#### Data for processing
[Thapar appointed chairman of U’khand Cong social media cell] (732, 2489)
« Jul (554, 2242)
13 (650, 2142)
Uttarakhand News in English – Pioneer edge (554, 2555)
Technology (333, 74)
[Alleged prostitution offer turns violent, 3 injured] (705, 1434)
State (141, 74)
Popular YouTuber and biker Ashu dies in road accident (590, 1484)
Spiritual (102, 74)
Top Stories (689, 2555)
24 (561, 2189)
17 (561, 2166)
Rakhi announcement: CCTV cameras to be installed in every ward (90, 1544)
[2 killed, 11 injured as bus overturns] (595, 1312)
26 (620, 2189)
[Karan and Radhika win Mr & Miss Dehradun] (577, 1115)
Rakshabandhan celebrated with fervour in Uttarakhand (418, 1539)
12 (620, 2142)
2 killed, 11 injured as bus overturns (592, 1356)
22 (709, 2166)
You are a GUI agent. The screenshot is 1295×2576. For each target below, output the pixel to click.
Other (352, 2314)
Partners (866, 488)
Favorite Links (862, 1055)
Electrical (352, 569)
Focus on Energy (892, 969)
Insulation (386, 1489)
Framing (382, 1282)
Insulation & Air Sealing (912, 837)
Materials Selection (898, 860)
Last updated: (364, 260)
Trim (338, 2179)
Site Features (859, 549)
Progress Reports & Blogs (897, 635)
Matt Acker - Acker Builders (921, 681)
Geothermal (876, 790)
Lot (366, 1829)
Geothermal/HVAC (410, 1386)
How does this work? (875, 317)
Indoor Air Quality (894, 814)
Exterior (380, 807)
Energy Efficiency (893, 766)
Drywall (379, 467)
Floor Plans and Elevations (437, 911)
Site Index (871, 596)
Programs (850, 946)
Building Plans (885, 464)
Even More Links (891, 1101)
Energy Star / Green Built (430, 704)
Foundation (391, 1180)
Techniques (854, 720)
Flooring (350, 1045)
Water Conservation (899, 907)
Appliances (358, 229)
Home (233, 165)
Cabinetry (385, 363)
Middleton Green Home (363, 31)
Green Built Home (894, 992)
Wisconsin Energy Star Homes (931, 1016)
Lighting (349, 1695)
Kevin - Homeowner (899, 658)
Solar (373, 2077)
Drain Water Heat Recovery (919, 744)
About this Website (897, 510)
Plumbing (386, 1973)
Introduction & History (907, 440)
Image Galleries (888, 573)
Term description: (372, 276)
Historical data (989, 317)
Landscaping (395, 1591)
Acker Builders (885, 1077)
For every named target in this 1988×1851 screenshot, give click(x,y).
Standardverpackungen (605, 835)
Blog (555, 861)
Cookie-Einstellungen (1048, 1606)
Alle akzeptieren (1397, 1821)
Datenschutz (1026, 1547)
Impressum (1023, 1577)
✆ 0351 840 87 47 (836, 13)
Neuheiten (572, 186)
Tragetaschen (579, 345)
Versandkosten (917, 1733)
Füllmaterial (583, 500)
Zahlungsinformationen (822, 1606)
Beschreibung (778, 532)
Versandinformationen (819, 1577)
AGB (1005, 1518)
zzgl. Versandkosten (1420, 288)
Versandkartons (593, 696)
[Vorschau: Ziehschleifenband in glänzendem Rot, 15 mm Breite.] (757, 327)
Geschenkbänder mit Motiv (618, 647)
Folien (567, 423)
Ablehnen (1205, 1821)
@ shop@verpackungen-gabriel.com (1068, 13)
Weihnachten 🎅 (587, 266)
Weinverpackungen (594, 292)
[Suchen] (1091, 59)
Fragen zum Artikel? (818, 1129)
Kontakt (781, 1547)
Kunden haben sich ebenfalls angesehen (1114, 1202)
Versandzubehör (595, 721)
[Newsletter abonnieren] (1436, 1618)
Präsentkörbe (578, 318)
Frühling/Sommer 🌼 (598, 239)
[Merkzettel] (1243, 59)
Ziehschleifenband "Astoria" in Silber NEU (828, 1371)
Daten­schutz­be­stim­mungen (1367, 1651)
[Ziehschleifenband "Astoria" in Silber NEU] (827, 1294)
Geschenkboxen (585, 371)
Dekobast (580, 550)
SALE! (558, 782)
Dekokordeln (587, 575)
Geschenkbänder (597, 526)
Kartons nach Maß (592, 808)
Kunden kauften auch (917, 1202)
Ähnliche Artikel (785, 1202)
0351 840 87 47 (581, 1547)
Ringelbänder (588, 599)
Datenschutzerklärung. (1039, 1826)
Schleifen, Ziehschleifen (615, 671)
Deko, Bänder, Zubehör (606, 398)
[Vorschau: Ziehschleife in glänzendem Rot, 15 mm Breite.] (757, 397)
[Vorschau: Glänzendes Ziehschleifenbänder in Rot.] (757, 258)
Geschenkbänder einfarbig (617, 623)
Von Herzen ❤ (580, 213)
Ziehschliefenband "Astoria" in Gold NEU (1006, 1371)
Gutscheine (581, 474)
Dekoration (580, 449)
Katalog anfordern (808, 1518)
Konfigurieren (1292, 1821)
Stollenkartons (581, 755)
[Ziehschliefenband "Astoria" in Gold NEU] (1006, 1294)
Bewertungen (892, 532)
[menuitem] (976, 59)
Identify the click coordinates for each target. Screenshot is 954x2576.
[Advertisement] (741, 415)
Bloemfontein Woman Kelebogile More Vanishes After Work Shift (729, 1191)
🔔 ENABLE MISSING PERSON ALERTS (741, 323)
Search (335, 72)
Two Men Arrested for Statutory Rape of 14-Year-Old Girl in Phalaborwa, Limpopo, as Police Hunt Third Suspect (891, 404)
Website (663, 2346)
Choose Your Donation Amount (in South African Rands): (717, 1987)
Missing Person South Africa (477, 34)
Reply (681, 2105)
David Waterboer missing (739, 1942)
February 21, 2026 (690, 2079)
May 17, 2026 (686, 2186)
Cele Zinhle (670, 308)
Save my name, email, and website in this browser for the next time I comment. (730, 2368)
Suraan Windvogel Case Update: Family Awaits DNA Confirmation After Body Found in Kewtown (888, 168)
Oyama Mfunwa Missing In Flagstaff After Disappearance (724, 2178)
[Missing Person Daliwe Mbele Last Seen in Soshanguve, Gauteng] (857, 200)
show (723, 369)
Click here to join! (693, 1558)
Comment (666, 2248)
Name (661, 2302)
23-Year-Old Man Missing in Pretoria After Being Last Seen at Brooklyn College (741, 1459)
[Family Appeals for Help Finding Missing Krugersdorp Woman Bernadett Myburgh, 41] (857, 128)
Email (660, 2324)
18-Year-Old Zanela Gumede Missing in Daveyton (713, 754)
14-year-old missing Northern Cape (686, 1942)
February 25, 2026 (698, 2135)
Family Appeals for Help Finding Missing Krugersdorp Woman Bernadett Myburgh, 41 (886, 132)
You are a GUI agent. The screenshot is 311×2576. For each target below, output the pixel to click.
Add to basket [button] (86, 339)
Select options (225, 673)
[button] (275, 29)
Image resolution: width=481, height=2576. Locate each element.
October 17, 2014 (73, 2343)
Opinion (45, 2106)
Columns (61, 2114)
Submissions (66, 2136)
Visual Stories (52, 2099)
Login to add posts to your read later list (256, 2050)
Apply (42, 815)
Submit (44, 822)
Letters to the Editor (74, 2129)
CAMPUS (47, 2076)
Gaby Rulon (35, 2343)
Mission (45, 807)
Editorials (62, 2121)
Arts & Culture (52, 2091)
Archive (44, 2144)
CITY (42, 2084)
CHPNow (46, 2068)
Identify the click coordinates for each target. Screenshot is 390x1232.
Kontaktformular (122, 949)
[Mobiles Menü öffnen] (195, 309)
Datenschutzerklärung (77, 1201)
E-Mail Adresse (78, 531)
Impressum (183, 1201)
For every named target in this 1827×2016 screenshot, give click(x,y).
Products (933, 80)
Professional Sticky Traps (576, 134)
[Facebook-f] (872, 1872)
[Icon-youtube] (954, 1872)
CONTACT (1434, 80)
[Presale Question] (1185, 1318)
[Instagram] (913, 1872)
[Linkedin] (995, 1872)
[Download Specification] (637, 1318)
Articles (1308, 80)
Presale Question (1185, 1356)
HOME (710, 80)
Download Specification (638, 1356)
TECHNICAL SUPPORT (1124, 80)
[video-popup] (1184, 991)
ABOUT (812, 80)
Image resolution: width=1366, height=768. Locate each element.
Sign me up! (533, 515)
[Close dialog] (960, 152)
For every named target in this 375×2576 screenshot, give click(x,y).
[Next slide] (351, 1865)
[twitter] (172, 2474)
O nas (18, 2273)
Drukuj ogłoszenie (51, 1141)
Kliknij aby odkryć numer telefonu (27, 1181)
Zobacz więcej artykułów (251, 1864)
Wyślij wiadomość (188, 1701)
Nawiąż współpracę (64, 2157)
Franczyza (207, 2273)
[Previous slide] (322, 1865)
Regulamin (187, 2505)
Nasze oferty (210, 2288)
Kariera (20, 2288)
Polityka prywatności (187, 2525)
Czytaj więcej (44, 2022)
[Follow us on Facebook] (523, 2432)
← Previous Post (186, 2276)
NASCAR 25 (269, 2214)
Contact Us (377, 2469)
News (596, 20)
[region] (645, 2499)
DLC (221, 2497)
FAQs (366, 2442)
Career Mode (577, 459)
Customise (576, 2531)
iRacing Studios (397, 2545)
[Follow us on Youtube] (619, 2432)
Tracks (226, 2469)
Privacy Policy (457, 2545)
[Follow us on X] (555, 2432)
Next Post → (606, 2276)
########
▶ **What to do**
Answer with the exact lines running from the one that contains "For every named target in this 1827×2016" through the last line of the data. Include no other line.

▶ **Exercise result**
For every named target in this 1827×2016 screenshot, give click(x,y).
Products (933, 80)
Professional Sticky Traps (576, 134)
[Facebook-f] (872, 1872)
[Icon-youtube] (954, 1872)
CONTACT (1434, 80)
[Presale Question] (1185, 1318)
[Instagram] (913, 1872)
[Linkedin] (995, 1872)
[Download Specification] (637, 1318)
Articles (1308, 80)
Presale Question (1185, 1356)
HOME (710, 80)
Download Specification (638, 1356)
TECHNICAL SUPPORT (1124, 80)
[video-popup] (1184, 991)
ABOUT (812, 80)
Image resolution: width=1366, height=768. Locate each element.
Sign me up! (533, 515)
[Close dialog] (960, 152)
For every named target in this 375×2576 screenshot, give click(x,y).
[Next slide] (351, 1865)
[twitter] (172, 2474)
O nas (18, 2273)
Drukuj ogłoszenie (51, 1141)
Kliknij aby odkryć numer telefonu (27, 1181)
Zobacz więcej artykułów (251, 1864)
Wyślij wiadomość (188, 1701)
Nawiąż współpracę (64, 2157)
Franczyza (207, 2273)
[Previous slide] (322, 1865)
Regulamin (187, 2505)
Nasze oferty (210, 2288)
Kariera (20, 2288)
Polityka prywatności (187, 2525)
Czytaj więcej (44, 2022)
[Follow us on Facebook] (523, 2432)
← Previous Post (186, 2276)
NASCAR 25 (269, 2214)
Contact Us (377, 2469)
News (596, 20)
[region] (645, 2499)
DLC (221, 2497)
FAQs (366, 2442)
Career Mode (577, 459)
Customise (576, 2531)
iRacing Studios (397, 2545)
[Follow us on Youtube] (619, 2432)
Tracks (226, 2469)
Privacy Policy (457, 2545)
[Follow us on X] (555, 2432)
Next Post → (606, 2276)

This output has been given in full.